• Work instructions:
List every feature that the WaterBrooks excerpt below says The Garden of the Master holds today.

• Excerpt to read:
......

Watch with me as a red maple leaf lets go of the outstretched arm of the tree and quietly flutters alone to the ground.
There’s no fanfare.
No processional.
No music at all.
Just the silent dance of a single leaf doing what it was created to do.
When Sue Thomas and I first visited this property we now call WaterBrooks, she wanted to get out there to scour and explore the 113 acres of Vermont mountainside. But MS left her unstable on her feet.
“You be my Joshua and go scout out the land,” she commissioned me. When she was excited her voice would raise several decibels, although she was not aware of it. This was one of those times. “I’ll wait here on the porch,” she boomed.
And so I left her on the porch of the rustic log cabin and I began to cautiously explore. Not exactly sure what she wanted me to look for, I was drinking in all aspects so I would be able to verbally describe to her later to give her a visual. After all, she was the one with the long-time dream of finding a Retreat property where people could come to be silent and reconnect with the Lord. I was still new to the scene, only in the picture a little over a year and I was still learning about the vision God had laid on her heart.
Next to the cabin is the area we have since named The Garden of the Master. Today it holds flower beds behind rock retaining walls, and park benches on lush green grass even in September, although now dotted with fallen maple leaves.
Then it was thick, dark forest, somewhat swampy and mushy in areas with lots of fallen rotted dead wood.
I climbed over a tangle of brush and came into a little clearing.
It wasn’t so much what I saw, but it was what I felt.
I took a deep breath and knew verbal description was out of my league.
I had to go get Sue.
“You just have to come into the woods with me,” I pleaded.

......

• Data extract:
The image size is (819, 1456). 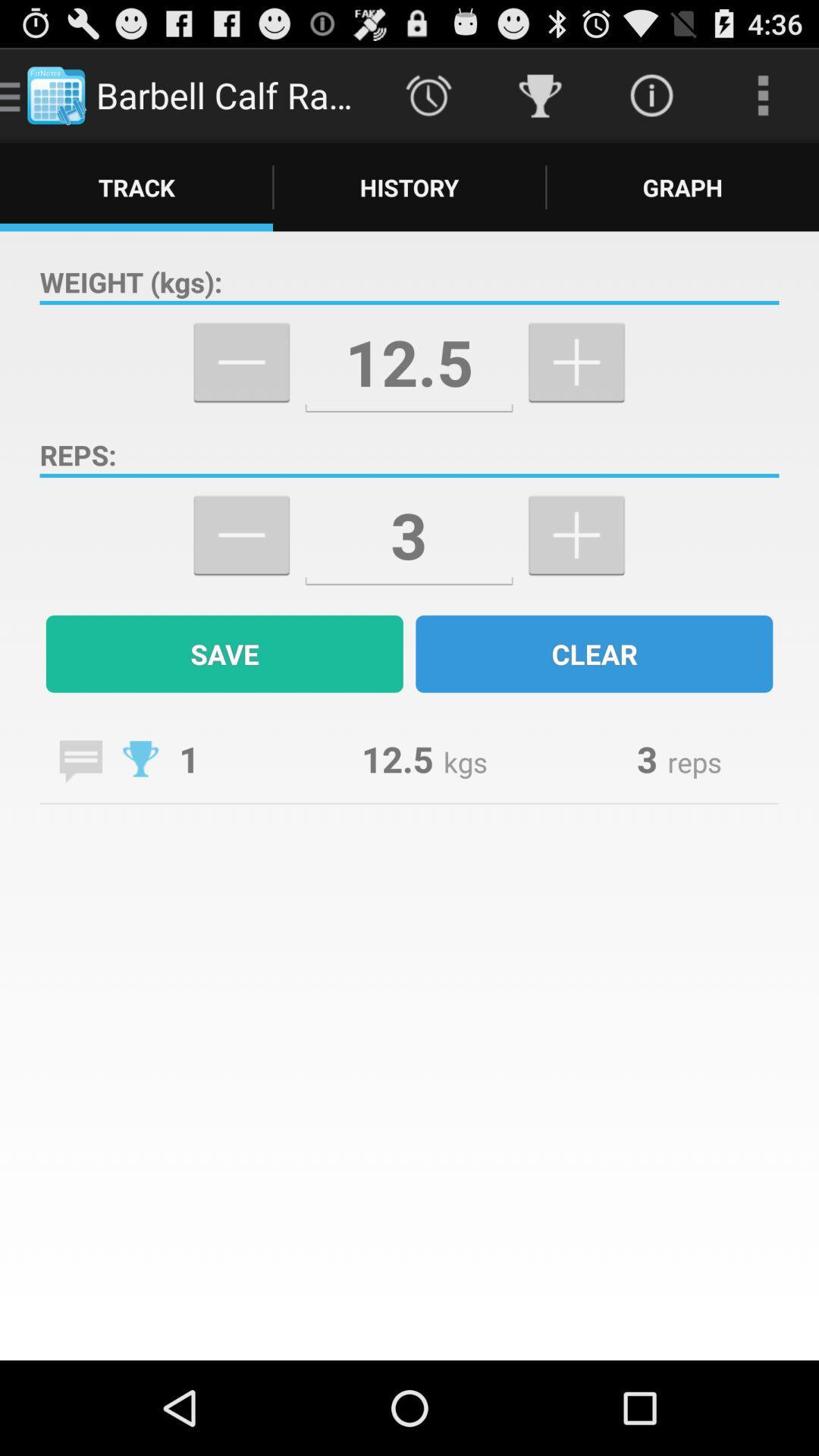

......

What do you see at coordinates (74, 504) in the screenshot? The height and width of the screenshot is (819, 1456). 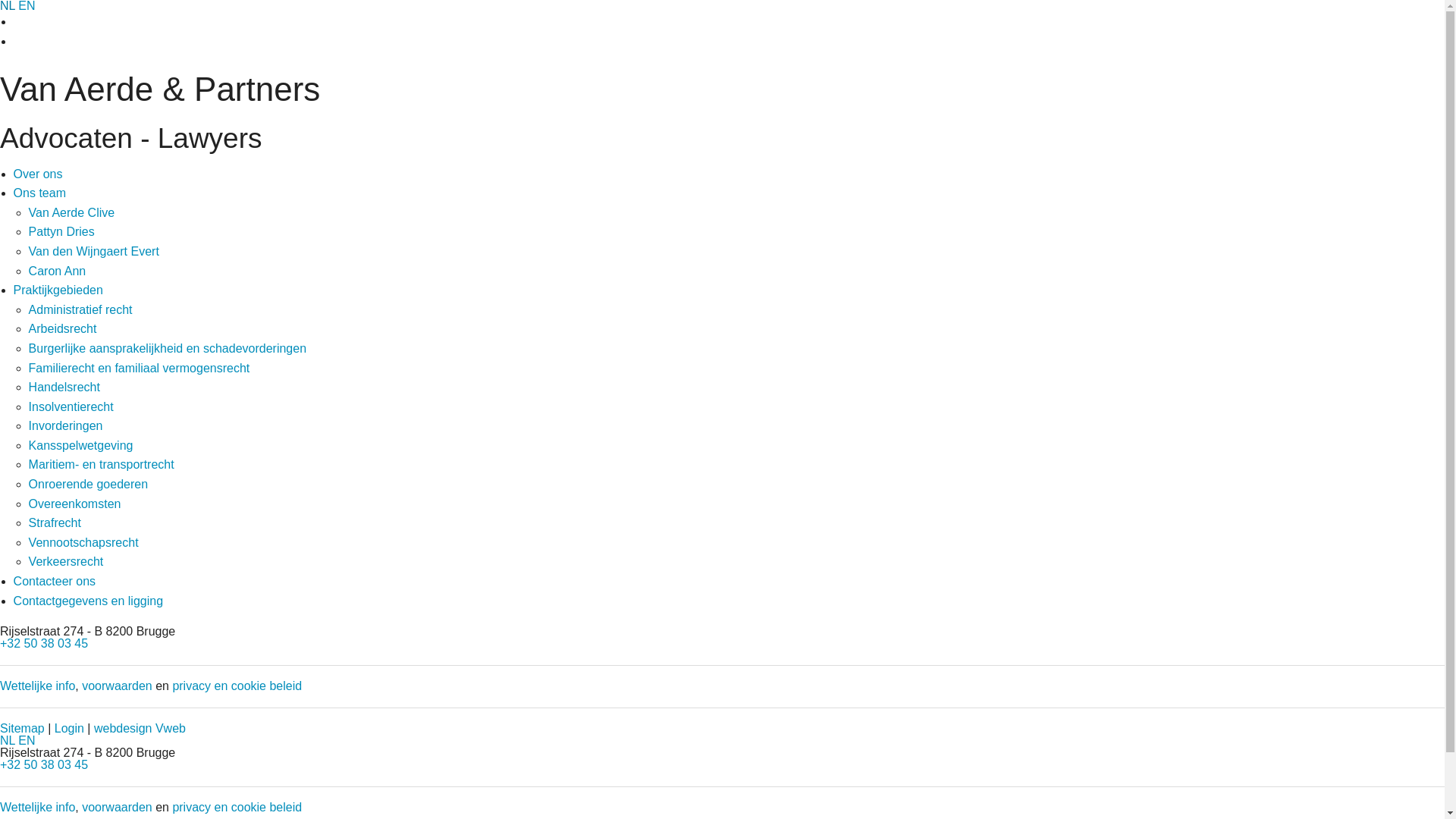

......

• Final result:
- Flower beds
- Rock retaining walls
- Park benches
- Lush green grass
- Fallen maple leaves